Given a (modified/broken) suffix tree, which stores in each edge the beginning and ending of the current substring, but not the substring itself, i.e a suffix tree that looks like this: enter image description here

this tree represents the string "banana" over the alphabet: {a, b, n}.

The algorithm I'm looking for is to find the string that a tree of that sort represents, for the example above, I would like the algorithm to find "banana". I would like to that in a complexity of O(|string|) where |string| is the length of the string that is being searched. It can be assumed that:

The size of the alphabet is constant and that every string starts from index 1.

avim
  • 979
  • 10
  • 25
wannabe programmer
  • 653
  • 1
  • 9
  • 23

1 Answers1

0
  1. Let's start with some polynomial time solution:

    • Let's divide all characters in the string into classes of equivalence.

    • We already know: it is a special $ symbol.

    • Induction hypothesis: let's assume that we have properly divided all characters of the suffix of length k into classes of equivalence. We can do it properly for the suffix of length k + 1, too.

    • Proof: let's iterate over all suffices of length i <- 1...k and check if the length of longest common prefix of the suffix of length k and the suffix of length i is not zero. It is non-zero iff the lowest common ancestor of the corresponding leaves is not the root of the tree. If we have found such a suffix, we know that it's first letter is equal to the first letter of the current suffix. So we can add the first letter of the suffix of length k + 1 to the appropriate class of equivalence. Otherwise, it belongs to its own equivalence class.

    • When all characters are divided into equivalence classes, we just need to assign a unique symbol to each class(if we need to maintain a correct lexicographical order, we can check which one of them goes earlier. To do this, we need to look at the order of edges that go from the root).

    • The time complexity is O(n ^ 3)(there are n suffices, we iterate over O(n) other suffices for each of them and we compute their lca in O(n)(I assume that we use a naive algorithm here)). So far, so good.

  2. Now let's use several observation to get a linear solution:

    • We don't really need the lca. We just need to check that it is not the root. Thus, we can divide all leaves into classes of equivalence based on their ancestor which is an immediate child of the root.
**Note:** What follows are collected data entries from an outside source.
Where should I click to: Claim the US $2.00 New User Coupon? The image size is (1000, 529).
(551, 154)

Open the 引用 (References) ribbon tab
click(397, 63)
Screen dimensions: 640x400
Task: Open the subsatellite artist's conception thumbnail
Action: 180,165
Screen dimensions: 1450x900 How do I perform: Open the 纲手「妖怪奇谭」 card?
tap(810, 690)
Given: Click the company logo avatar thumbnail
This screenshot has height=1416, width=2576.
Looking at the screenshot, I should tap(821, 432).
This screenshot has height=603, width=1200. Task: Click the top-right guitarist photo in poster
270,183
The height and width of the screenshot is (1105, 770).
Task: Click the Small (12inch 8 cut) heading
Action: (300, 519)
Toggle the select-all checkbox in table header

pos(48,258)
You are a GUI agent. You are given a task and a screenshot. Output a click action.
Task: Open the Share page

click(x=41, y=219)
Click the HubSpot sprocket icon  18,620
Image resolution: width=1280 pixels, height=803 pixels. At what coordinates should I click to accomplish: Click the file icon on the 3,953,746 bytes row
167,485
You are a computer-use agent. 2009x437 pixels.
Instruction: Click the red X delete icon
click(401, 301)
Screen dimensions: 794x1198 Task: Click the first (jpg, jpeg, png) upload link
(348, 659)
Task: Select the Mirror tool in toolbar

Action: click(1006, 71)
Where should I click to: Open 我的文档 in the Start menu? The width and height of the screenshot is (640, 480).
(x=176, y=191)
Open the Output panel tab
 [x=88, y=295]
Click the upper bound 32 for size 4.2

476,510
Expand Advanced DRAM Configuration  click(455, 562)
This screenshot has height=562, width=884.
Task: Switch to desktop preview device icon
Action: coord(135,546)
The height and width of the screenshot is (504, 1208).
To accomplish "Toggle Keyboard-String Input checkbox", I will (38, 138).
It can done in linear time using a depth-first search. The longest common prefix of two suffices is non-empty iff they are in the same class.

    • We don't actually need to check all shorter suffices. We only need to check the closest one to the left and to the right in depth first search order. Finding the closest smaller number to the left and to the right from the given is a standard problem and it has a linear solution with a stack.

    • That's it: we check at most two other suffices for the given one and each check is O(1). We have a linear solution now.

This solution uses an assumption that such a string does exist. If this assumption is not feasible, we can construct some string using this algorithm, then build a suffix tree in linear for it using Ukkonnen's algorithm and check that it is exactly the same as the given one.

kraskevich
  • 18,368
  • 4
  • 33
  • 45